Вспомнил я, что некогда блаженной памяти нянюшка моя Клеменьтьевна, [87] по имени Прасковья, нареченная Пятница,

охотница была до кофею и говаривала, что помогает он от головной боли. Как чашек пять выпью, говаривала она, такт и свет вижу, а без того умерла бы в три дни.

Я взялся за нянюшкино лекарство, но непривыкнув пить вдруг по пяти чашек, поподчивал излишне для меня сваренным, молодаго человека, которой сидел на одной со мной лавке, но в другом углу у окна. – Благодарю усердно, сказал он, взяв чашку с кофеем. – Приветливый вид, взгляд неробкой, вежливая осанка, казалось не к стате были к длинному полукафтанью, и к примазанным квасом волосам. Извини меня читатель в моем заключении, я родился и вырос в столице, и если кто некудряв и ненапудрен, того я ни вочто нечту. Если и ты деревенщина и волос непудриш, то [88] неосуди буде я на тебя невзгляну и пройду мимо.

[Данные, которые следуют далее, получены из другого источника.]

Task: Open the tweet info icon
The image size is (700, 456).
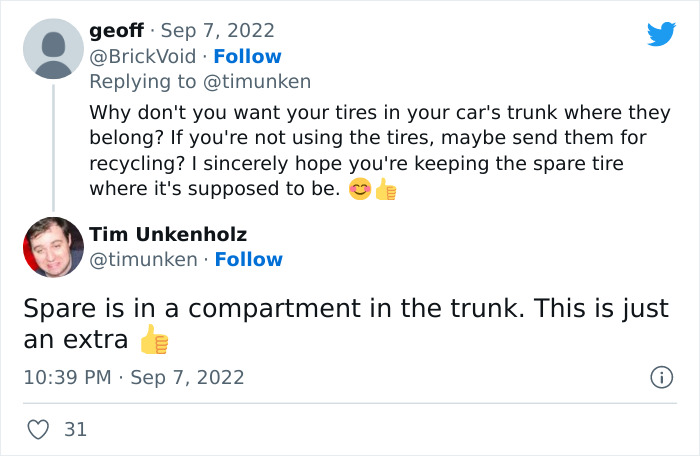Action: (660, 378)
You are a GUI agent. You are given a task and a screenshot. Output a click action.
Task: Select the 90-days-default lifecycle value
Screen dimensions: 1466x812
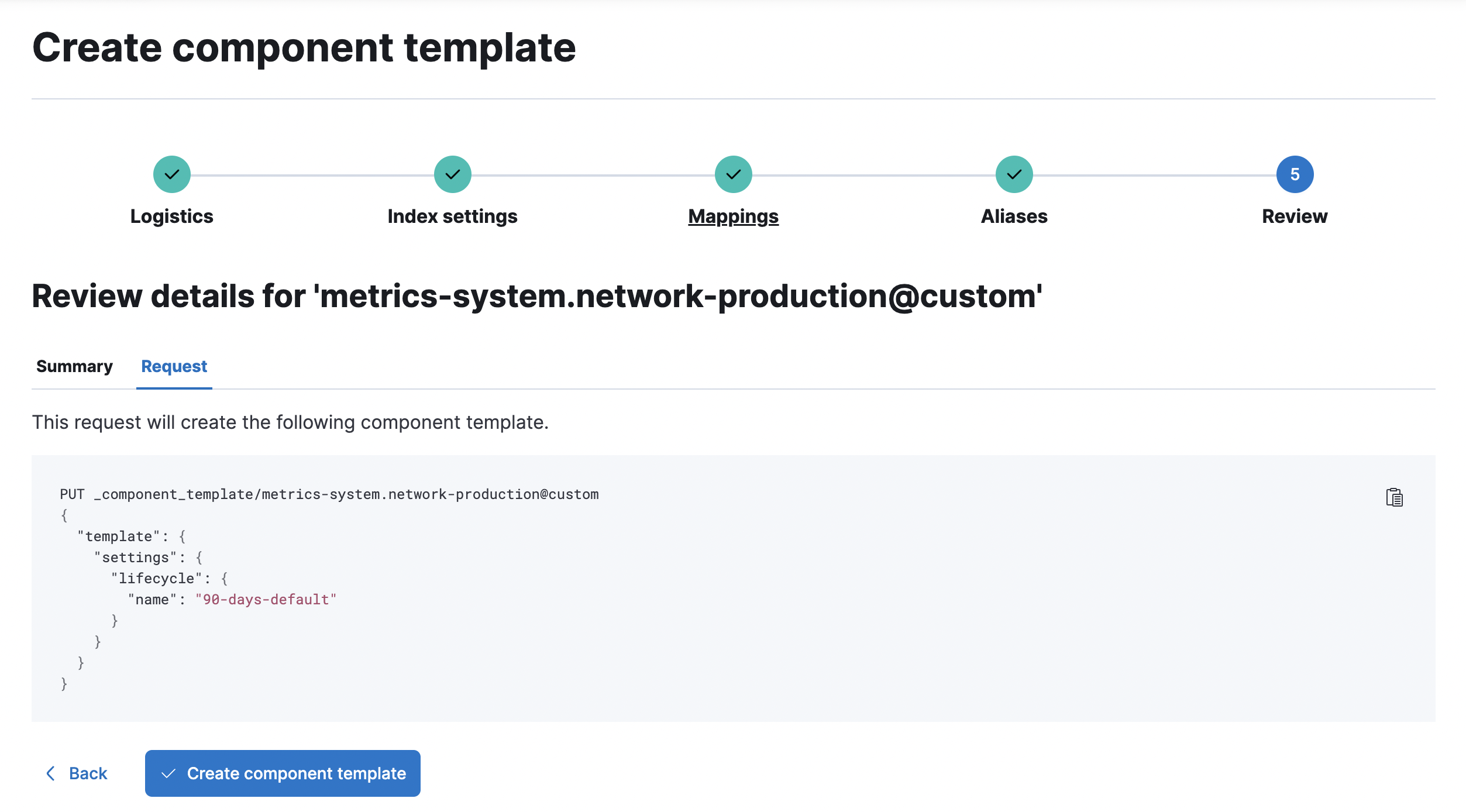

Слово за слово я с новым моим знакомцом поладил. Узнал, что он был из Новогородской Семинарии, и шел пешком в Петербург повидаться с дядею, которой был Секретарем в Губернском штате. Но главное его намерение было, чтоб сыскать случай для приобретения науки. – Сколь великой недостаток еще у нас в пособиях просвещения, говорил он мне. Одно сведение Латинскаго языка не может удовлетворить разума алчущаго науки. Виргилия, Горация, Тита Ливия, даже Тацита почти знаю наизусть, но когда сравню знании Семинаристов с тем, что я имел случай по щастию моему узнать, то почитаю училище наше принадлежащим к прошедшим столетиям. Классические авторы нам все известны, но мы лучше знаем критическия объяснения текстов, нежели [89] то, что их доднесь делает приятными, что вечность для них уготовало. Нас учат философии, проходим мы логику, метафизику, ифику, богословию, но, пословам Кутейника в Недоросле, дойдем до конца философскаго учения и возвратимся вспять. Чему дивиться; Аристотель и Схоластика до ныне царствуют в Семинариях. Я по щастию моему знаком стал, в доме одного из Губернских членов в Новегороде, имел случай приобрести в оном малое знание во Француском и Немецком языках и пользовался книгами хозяина того дома. Какая разница в просвещении времен, когда один Латинской язык был в училищах употребителен, с нынешним временем! Какое пособие к учению, когда науки несуть таинства, для сведущих Латинской язык токмо

отверстыя,но преподаются на языке народном! – Но для чего, прервав [90] он свою речь продолжал, для чего незаведут у нас вышних училищ, в которых бы преподавалися науки на языке общественном, на языке Российском? Учение всем бы было внятнее; просвещение доходило бы до всех поспешнее, и одним поколением позже, за одного латинщика, нашлось бы двести человек просвещенных; по крайней мере в каждом суде был бы хотя один член понимающий, что есть юриспруденция или законоучение. – Боже мой! продолжал он с восклицанием, если бы привести примеры из размышлений и разглагольствований судей наших о делах! Что бы сказали Гроций, Монтескью, Блекстон. – Ты читал Блекстона, – читал первыя две части на Российской язык переведенныя. Нехудо бы было заставлять судей наших иметь сию книгу вместо святцов, заставлять их чаще в нее заглядывать, нежели в календарь. [91] Как непотужить, повторил он, что у нас нет училищ, где бы науки преподавалися на языке народном.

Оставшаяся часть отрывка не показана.